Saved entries
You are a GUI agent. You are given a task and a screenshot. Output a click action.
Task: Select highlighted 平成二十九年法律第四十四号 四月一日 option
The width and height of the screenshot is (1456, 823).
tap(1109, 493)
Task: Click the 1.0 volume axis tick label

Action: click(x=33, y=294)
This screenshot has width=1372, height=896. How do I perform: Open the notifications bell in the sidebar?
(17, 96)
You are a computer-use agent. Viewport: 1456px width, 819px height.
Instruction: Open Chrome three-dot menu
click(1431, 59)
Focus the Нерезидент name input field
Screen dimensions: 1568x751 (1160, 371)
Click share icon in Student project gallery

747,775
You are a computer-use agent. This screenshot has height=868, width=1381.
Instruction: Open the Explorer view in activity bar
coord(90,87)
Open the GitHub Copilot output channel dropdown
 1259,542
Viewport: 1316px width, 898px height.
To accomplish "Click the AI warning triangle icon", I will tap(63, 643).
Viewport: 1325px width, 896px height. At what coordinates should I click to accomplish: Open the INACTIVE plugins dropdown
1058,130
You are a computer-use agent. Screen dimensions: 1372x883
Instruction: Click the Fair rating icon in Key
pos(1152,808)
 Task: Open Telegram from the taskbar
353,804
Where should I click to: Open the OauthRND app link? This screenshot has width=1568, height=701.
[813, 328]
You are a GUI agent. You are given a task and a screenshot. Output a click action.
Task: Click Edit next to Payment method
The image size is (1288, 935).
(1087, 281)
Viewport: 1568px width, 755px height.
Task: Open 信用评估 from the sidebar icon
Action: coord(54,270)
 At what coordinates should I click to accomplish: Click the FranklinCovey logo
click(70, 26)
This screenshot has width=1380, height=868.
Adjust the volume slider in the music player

### Task description:
With both ends included, please retype exactly the lines from the line containing "Viewport: 1316px width, 898px height." to the final line of the data.

### Answer space:
Viewport: 1316px width, 898px height.
To accomplish "Click the AI warning triangle icon", I will tap(63, 643).
Viewport: 1325px width, 896px height. At what coordinates should I click to accomplish: Open the INACTIVE plugins dropdown
1058,130
You are a computer-use agent. Screen dimensions: 1372x883
Instruction: Click the Fair rating icon in Key
pos(1152,808)
 Task: Open Telegram from the taskbar
353,804
Where should I click to: Open the OauthRND app link? This screenshot has width=1568, height=701.
[813, 328]
You are a GUI agent. You are given a task and a screenshot. Output a click action.
Task: Click Edit next to Payment method
The image size is (1288, 935).
(1087, 281)
Viewport: 1568px width, 755px height.
Task: Open 信用评估 from the sidebar icon
Action: coord(54,270)
 At what coordinates should I click to accomplish: Click the FranklinCovey logo
click(70, 26)
This screenshot has width=1380, height=868.
Adjust the volume slider in the music player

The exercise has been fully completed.